- [EXTRACTED DATA]
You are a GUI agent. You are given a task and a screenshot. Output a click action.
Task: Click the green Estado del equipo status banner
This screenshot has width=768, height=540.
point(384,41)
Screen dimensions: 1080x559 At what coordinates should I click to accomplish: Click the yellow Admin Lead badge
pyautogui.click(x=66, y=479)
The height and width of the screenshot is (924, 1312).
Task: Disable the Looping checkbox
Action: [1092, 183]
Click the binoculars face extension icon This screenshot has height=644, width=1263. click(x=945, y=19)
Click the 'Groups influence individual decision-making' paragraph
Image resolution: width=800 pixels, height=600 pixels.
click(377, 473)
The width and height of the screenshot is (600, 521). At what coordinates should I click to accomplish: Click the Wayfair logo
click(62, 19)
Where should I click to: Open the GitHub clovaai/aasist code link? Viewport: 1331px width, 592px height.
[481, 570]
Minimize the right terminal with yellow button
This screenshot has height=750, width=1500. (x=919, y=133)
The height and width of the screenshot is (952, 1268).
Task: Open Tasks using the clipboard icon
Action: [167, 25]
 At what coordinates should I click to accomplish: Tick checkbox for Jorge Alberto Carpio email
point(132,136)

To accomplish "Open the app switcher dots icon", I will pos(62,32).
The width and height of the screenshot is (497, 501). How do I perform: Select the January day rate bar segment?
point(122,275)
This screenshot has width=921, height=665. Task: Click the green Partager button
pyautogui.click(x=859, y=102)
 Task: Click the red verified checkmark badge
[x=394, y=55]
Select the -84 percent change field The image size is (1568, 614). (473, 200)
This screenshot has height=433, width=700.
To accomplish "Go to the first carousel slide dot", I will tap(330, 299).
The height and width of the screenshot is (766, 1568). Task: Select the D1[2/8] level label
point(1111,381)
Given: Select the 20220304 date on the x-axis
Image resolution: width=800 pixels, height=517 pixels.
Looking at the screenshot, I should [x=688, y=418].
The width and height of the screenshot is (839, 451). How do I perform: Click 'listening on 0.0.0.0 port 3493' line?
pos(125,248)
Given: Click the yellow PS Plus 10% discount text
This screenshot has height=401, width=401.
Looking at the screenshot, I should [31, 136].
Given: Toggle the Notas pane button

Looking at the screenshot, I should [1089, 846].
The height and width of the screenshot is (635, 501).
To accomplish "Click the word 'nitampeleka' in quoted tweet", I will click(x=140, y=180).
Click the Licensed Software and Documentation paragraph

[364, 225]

- [AIM] Copy out the part of the records that starts with the line containing "The height and width of the screenshot is (635, 501)." and runs through the last line of the records, requests included. Shift every coordinate in the answers up by 62.

- [PROBLEM SOLUTION]
The height and width of the screenshot is (635, 501).
To accomplish "Click the word 'nitampeleka' in quoted tweet", I will click(x=202, y=242).
Click the Licensed Software and Documentation paragraph

[426, 287]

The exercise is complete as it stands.